Vier Schlachtfelder kannte das Militär bisher: Land, Meer, Luft und Weltall. Jetzt ist ganz offiziell ein fünftes Schlachtfeld dazu gekommen, und zwar der so genannte Cyberspace. Das Internet.

Die Gründe dafür liegen auf der Hand: Es gibt immer häufiger Angriffe auf systemrelevante Computersysteme von Militär, öffentlichen Einrichtungen und Regierungen. Manche Angriffe sind generalstaatsmäßig geplant und professionell vorbereitet, wie das Beispiel des bedrohlichen Stuxnet-Wurm zeigt, der offenbar programmiert wurde, um gezielt Atomanlagen im Iran zu attackieren.

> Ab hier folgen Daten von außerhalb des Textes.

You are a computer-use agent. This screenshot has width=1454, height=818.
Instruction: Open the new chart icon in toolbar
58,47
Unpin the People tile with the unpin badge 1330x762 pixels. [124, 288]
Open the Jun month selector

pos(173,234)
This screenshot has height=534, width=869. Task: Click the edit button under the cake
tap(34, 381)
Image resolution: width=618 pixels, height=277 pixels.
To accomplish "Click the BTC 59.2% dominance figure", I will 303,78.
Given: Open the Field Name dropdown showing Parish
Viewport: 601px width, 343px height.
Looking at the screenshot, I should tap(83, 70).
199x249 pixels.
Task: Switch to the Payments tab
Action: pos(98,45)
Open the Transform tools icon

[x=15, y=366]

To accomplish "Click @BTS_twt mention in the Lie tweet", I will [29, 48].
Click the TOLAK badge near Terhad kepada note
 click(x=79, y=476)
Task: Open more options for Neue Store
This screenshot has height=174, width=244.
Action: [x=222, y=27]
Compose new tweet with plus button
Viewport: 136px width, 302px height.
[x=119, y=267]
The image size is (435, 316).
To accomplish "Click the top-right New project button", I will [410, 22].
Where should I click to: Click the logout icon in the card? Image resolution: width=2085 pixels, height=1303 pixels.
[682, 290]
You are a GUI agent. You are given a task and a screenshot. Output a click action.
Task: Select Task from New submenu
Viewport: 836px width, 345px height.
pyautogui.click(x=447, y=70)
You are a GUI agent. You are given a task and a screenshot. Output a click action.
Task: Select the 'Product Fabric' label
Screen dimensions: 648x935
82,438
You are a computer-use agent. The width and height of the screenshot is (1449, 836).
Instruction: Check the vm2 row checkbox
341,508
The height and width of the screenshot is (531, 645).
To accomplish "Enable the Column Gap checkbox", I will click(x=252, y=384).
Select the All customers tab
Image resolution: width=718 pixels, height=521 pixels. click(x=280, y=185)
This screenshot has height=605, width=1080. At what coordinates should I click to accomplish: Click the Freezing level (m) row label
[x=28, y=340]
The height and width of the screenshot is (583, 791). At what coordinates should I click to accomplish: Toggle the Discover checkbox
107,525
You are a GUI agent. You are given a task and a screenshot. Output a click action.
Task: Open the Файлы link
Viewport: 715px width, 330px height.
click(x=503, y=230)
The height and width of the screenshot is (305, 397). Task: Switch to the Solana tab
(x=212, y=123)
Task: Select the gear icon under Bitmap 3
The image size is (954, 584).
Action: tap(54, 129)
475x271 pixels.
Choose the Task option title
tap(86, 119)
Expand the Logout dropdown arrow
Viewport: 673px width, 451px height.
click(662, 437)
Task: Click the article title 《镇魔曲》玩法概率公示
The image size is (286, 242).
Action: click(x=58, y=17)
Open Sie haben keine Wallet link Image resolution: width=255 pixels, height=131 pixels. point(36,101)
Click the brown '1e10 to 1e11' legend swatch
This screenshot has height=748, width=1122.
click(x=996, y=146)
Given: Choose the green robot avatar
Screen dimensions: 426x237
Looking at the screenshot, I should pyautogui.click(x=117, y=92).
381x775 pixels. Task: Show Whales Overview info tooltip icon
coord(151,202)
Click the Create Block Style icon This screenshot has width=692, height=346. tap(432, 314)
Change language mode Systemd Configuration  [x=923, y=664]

Die USA verstehen in diesem Punkt ab sofort keinen Spaß mehr und stellen unmissverständlich klar: Sollte ein Hackerangriff wichtige Infrastrukturen des Landes lahm legen, kann die US-Armee einen Vergeltungsschlag starten, wohlgemerkt mit konventionellen Waffen, nicht etwa im Cyberspace. Eine klare Kampfansage.

Cyberwar ist heute mehr als eine vage Fiktion. Cyberwar scheint Realität geworden zu sein. Auch die NATO hat erklärt, das Internet vor Angriffen schützen zu wollen. Militärs und Geheimdienste wollen die Sicherung des Internets übernehmen.

Zumindest die Sicherheitsindustrie dürfte sich freuen, denn jetzt wird ordentlich investiert: in Hardware, in Software, in Experten, die rund um die Uhr alles überwachen und kontrollieren können. Ein tolles Geschäft.